“ Conversa não cozinha arroz ” - Provérbio chinês
A primeira leva de imigrantes japoneses chegou ao Brasil em junho de 1908, no navio Kasato Maru - isso se aprendia na escola antigamente. Este navio trouxe 781 homens, mulheres e crianças; 325 eram da ilha de Okinawa. Alguns meses depois, no começo de 1909, 75 pessoas deste último grupo deixaram as fazendas Floresta e Dumont, em São Paulo, e, atraídas por melhores salários, desembarcaram em Campo Grande levadas pela construtora da Estrada de Ferro Noroeste do Brasil. Concluída a ferrovia, em 1915, os que conseguiram reunir algumas economias adquiriram alqueires de terra na periferia da cidade, nas margens de um córrego chamado Segredo. Ali se estabeleceram com suas famílias, passando a desenvolver uma agricultura que lhes garantiria subsistência e lucro. Era o gérmen de um núcleo cuja importância se percebe hoje por quem dá uma simples volta pela cidade e encontra a marca oriental em monumentos, escolas, associação e sobarias.
Sobarias? Sim, lugar onde se vende sobá, nome de alimento antigo que trazido pelos imigrantes se tornou bem imaterial elencado pelo Patrimônio Histórico e Cultural de Campo Grande.

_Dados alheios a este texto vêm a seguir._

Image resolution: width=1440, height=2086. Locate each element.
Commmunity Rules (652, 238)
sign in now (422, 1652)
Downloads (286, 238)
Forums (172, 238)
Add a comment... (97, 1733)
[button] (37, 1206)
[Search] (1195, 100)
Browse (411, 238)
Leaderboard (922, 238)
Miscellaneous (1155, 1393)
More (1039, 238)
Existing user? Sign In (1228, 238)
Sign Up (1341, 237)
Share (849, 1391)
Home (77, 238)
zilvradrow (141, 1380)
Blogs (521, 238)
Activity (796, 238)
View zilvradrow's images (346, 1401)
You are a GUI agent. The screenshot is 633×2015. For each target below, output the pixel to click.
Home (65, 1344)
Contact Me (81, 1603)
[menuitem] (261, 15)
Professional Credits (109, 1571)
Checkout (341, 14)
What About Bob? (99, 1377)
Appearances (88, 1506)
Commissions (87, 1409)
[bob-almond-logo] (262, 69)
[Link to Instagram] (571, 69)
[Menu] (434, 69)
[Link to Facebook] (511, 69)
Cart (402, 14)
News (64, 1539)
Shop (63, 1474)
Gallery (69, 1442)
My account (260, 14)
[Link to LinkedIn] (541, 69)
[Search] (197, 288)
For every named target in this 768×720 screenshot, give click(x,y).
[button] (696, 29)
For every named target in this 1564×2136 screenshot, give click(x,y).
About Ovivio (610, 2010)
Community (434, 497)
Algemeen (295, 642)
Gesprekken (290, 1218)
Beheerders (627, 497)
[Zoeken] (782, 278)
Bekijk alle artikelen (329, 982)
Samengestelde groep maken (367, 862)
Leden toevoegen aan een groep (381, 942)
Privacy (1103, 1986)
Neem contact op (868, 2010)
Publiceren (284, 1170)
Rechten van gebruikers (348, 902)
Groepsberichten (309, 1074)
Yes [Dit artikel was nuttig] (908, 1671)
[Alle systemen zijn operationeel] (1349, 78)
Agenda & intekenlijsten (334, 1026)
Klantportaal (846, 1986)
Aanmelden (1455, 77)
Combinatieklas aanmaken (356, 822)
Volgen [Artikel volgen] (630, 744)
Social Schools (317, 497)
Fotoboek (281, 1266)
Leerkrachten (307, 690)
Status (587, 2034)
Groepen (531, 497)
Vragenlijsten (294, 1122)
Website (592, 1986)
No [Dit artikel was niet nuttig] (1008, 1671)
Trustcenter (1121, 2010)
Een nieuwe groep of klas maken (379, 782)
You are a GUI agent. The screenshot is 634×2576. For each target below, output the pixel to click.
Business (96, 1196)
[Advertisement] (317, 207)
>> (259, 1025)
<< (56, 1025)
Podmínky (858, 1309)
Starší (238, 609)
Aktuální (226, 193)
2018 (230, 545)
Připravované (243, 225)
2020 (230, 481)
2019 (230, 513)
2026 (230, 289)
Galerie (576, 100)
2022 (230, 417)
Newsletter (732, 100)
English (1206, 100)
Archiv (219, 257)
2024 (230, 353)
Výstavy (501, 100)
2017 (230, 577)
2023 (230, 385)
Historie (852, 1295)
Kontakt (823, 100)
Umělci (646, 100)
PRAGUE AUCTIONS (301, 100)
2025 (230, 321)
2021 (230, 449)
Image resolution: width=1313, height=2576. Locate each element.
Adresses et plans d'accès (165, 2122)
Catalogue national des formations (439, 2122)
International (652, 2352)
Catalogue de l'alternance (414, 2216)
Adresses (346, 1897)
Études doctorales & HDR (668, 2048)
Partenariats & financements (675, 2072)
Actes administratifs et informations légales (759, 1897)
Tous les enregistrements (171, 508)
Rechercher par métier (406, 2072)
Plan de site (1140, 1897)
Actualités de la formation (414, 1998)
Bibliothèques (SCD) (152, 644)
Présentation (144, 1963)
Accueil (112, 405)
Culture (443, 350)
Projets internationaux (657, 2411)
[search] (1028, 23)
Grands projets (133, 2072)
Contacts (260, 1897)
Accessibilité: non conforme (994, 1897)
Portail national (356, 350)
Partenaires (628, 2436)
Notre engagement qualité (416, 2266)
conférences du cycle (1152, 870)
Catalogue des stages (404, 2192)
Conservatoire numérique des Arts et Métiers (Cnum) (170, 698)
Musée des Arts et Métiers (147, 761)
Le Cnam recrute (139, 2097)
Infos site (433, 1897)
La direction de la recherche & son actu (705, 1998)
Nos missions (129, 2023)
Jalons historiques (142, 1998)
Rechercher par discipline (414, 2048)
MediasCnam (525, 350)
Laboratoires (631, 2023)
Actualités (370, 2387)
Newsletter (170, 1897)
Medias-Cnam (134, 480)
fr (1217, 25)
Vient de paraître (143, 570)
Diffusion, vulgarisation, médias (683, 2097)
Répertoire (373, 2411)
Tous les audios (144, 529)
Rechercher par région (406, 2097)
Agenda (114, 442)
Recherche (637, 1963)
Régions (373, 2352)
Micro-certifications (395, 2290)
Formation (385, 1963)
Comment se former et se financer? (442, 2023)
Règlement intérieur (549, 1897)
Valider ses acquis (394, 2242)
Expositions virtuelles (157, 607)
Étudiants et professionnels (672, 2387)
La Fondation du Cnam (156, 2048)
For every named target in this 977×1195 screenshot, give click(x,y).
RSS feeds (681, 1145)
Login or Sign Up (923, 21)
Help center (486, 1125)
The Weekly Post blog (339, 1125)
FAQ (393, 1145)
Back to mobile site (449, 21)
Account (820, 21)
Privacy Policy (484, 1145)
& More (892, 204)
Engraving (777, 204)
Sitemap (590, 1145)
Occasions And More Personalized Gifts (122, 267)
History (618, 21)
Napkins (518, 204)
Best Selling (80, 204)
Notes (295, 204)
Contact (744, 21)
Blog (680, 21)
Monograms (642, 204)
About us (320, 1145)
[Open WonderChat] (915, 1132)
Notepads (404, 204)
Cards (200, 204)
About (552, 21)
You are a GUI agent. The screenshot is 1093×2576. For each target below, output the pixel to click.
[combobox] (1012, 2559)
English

A receita é legado daqueles japoneses que, depois de pronta a ferrovia, foram trabalhar com hortifrútis levados duas vezes por semana à feira. Como era ofício custoso armar as barracas para expor os produtos, chegavam nas madrugadas e preparavam ali mesmo sua comida antes dos primeiros compradores e depois dos últimos. Alimentavam-se física e espiritualmente. Porque se o sobá era reunião de necessárias proteínas, carboidratos, vitaminas e sais minerais, também lhes trazia à memória o espírito uchinanchu, que é o adjetivo pátrio com que se definem os oriundos da província de Okinawa, antigo Reino de Uchina. Os uchinanchus se diferenciam do restante da população japonesa por razões geográficas e influências culturais. Em decorrência de sua posição no arquipélago, mais próximos de Seul que de Tókio, receberam forte influência da China, tendo com aquele país estabelecido estreitas relações comerciais que perduraram até o começo do século XX. Somando-se a elementos como idioma e hábitos, o cardápio é um dos itens que diferenciam as culturas japonesa e okinawana . Portanto, não se confunda sobá com yakisoba.
Como gostam de dizer os acadêmicos, o sobá se instaurou em Campo Grande como prato de mediação entre passado e futuro, num presente de aceitação e reconhecimento. Os ingredientes são carne de porco com osso, macarrão de trigo sarraceno, ovos para omelete, cebolinha verde fresquíssima, shoyu. E gengibre batido com um pouquinho de água para acompanhar. Usei bisteca, separando ossos para o caldo, e macarrão Lámen em substituição ao sarraceno. Gostei muito do sabor, do aroma, das texturas e da forma como usualmente é servida essa iguaria saudável, como toda a culinária de Okinawa, um dos lugares onde a grande concentração de pessoas centenárias chama a atenção de médicos e nutricionistas.